The rest of my trip across country was less eventful, and so I am just hanging out with Rick et al, figuring out how to participate in the new movement which is building. It is July 1966, and I have decided to leave the west coast and try the east coast. In Seal Beach most of the heads hanging out want a revolution; they just don't have any idea what it should look like. There is even a kind of superstition about trying to describe it. It's kind of like, "When it comes, it comes." In the meantime the best thing you can do to make it happen is to get stoned and drop acid.

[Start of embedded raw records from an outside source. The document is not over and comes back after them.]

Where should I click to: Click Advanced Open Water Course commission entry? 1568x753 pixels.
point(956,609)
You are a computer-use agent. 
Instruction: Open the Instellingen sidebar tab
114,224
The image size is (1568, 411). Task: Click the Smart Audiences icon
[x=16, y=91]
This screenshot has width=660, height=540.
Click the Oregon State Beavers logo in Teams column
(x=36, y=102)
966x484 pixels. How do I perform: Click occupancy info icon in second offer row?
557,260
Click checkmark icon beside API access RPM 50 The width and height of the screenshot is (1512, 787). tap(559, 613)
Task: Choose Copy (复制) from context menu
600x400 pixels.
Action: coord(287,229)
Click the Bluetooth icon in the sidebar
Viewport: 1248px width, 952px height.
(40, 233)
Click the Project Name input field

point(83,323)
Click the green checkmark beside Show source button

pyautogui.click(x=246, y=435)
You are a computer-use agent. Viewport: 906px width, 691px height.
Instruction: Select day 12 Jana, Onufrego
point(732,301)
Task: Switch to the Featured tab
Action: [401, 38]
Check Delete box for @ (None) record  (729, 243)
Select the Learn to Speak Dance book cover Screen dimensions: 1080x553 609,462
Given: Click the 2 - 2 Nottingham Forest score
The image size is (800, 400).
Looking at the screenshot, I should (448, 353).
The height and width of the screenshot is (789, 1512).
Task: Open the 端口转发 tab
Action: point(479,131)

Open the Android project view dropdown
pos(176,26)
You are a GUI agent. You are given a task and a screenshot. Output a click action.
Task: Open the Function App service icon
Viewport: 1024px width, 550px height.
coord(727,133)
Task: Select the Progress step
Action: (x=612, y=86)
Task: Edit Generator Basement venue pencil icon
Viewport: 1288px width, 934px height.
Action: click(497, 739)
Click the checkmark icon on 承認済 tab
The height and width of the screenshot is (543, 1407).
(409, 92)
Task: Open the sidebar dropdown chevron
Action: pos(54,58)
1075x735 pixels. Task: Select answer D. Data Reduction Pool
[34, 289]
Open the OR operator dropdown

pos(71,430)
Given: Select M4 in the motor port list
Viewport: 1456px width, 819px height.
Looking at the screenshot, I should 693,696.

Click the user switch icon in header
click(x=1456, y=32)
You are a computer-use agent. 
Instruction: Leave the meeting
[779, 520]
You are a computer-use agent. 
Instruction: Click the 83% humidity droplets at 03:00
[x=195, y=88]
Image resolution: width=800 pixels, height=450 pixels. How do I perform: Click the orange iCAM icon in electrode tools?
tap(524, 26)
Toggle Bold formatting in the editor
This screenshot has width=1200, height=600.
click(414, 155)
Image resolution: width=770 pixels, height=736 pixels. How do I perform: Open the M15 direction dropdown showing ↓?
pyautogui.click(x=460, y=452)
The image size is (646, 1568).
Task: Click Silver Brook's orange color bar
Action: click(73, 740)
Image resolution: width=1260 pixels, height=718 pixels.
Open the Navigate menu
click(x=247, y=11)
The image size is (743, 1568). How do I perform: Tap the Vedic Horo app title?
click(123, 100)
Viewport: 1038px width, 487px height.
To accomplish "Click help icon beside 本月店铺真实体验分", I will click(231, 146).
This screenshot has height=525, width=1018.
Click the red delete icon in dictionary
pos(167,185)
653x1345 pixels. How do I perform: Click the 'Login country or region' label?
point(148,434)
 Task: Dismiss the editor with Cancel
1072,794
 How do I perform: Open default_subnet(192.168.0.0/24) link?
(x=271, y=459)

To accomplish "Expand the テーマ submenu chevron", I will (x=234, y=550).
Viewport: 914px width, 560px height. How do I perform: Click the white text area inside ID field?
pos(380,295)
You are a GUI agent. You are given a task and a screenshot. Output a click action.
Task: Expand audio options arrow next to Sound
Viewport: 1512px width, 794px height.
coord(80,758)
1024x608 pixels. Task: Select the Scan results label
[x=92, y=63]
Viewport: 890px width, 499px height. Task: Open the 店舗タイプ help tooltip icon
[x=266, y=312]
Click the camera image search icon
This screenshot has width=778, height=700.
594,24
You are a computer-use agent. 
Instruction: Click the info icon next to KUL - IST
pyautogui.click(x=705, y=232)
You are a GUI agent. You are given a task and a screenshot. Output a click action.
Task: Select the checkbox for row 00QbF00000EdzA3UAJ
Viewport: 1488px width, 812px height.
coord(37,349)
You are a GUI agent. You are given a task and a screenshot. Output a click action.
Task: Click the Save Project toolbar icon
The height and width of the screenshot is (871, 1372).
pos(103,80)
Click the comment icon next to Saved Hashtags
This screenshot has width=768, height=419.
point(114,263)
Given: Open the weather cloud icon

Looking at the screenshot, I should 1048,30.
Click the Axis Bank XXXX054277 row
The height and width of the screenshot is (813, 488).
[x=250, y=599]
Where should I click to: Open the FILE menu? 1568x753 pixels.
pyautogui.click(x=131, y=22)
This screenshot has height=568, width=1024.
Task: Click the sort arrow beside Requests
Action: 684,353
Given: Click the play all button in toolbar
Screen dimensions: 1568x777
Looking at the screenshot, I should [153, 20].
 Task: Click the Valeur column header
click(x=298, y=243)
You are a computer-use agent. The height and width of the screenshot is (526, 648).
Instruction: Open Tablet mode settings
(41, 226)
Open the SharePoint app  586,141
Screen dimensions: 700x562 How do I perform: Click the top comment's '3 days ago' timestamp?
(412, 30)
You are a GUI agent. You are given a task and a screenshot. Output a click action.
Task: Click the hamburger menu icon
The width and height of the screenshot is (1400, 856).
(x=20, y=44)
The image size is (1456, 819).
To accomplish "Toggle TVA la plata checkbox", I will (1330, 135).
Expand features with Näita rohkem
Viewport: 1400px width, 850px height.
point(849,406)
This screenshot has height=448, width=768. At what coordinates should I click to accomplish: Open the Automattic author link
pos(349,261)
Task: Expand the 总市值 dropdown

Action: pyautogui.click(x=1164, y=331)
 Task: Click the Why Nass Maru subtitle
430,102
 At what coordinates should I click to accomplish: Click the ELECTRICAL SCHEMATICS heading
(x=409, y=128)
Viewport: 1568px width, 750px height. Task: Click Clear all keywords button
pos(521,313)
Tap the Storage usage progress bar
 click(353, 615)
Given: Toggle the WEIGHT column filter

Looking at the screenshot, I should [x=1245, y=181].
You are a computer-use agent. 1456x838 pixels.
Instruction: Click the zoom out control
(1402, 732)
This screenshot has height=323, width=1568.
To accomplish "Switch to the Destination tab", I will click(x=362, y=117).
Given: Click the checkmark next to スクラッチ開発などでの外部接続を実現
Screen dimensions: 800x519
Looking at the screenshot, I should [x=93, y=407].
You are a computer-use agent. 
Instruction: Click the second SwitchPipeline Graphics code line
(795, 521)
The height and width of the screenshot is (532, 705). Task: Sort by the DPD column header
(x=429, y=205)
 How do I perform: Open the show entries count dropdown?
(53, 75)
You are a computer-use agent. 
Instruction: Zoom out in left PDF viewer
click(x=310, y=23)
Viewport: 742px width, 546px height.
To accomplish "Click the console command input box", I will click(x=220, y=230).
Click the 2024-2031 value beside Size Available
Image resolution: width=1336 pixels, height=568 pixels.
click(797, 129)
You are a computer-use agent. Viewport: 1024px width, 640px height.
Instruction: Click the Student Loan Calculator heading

So here we are building a movement in a cloud of smoke. Rick says to me, "Close your eyes and hold out your hands I want to show you something really cool." I am nervous, what kind of crap are you going to put in my hands, and what kind of game are we playing? I am very stoned on DMT and real sensitive. It's OK, he assures me. I wonder. This is the guy after all who agreed to be my guide for my first acid trip. Fifteen minutes after I dropped, a bunch of folks showed up and they dropped and wanted to go to Disneyland. I did not want to go to Disneyland straight, let alone on my first acid trip. The choices were bleak. I either wander the beach of Seal Beach completely alone or go to Disneyland. In Disneyland, at least I would have people I know with me I can relate to. This procedure by the way completely violates Leary's set and setting guidelines. I wanted to experience the Bardos like normal trippers, not Donald Duck.

As we arrived at Disneyland, and I alighted from the car, the whole damn pavement was flash white and I was peaking as we went through the gate. Other than seeing the artificiality and the strained moments of happiness these working-class parents were trying to find for their kids to make up for all the moments of lost connection and overreaction, it was dismal. But I survived, and here I am trusting again. I wince and reach out my hands.

Rick chuckles. I shudder and hear this clanging sound, and instead of some forbidden liquid I feel the cold metal of many pieces in my hands. There are so many they are falling to the floor. As I open my eyes I say, what's this, man? He says matter-of-factly, “Kruggerands, man. That's $5,000.” My hands fly apart, the careful scoop morphing into a funnel, and they clatter to the floor. I hope the blood on my hands will come off someday as the mind reels with images of Africans deep in dangerous gold mines, dying by the thousands at the hands of their brutal overseers. What astounds me is how clear the image is. I am pretty unschooled in politics, I know nothing of Marx, and my only education has been KPFK for a few months. No one in the Navy was concerned about apartheid. There had been some racial gang fights on our aircraft carrier, but they had been about the civil rights struggle back on the homeland.

"I can't take these, man," I exhort him. "People are dying so these are made. You have got to get rid of them." My hands are shaking, and I am double-checking to see if there is any blood on them. He looks at me like I am nuts or joking. I assure him in my mind I am not and further I am revolted by his defense of them. I feel betrayed that he could pour the offshoot of so much pain and misery into my hands, so I could share in the experience. He isn't giving them to me to keep, but to brag and to bring me into complicity. I want no part of it.

Once he realizes that I am not kidding, a coolness begins to separate us. He is now someone I don't know, never knew, and couldn't have done all those things with. I didn't realize how something so remote, so far away and yet so important, could divide a friendship which had survived the Navy and many experiences. I knew it was time to leave. I had to keep going, I was committed to building a movement, and I could see he wouldn't give up his blood money to be a part of it. I didn't want to leave, but I knew I had to muster the strength to reject the comfort of martinis before dinner, after-dinner drinks, and nice digs.